Consider the material that follows. How many of its lines contain "logo"? Reply with the number alone.
------ Dataset extract
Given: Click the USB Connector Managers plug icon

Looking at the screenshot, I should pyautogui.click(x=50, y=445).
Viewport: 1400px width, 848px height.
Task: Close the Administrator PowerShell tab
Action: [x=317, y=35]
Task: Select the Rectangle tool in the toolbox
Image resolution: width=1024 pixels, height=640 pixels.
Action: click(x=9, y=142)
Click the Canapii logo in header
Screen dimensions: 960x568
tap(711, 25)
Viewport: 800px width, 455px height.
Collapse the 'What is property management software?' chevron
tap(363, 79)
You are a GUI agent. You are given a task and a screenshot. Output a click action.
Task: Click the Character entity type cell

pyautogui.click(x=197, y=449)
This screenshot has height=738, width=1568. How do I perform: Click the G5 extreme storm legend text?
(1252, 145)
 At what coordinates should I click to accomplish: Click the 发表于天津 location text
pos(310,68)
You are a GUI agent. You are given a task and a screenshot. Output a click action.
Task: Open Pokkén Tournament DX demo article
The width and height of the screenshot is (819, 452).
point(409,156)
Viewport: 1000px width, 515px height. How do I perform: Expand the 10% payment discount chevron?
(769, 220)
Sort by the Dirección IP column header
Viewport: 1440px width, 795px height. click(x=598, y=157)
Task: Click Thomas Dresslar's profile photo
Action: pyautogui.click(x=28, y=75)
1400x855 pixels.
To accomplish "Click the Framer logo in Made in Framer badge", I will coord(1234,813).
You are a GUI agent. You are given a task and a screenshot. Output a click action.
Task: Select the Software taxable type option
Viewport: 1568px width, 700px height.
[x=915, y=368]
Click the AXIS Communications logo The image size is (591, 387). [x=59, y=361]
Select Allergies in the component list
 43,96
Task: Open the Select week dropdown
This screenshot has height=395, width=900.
------------
Solved problem:
3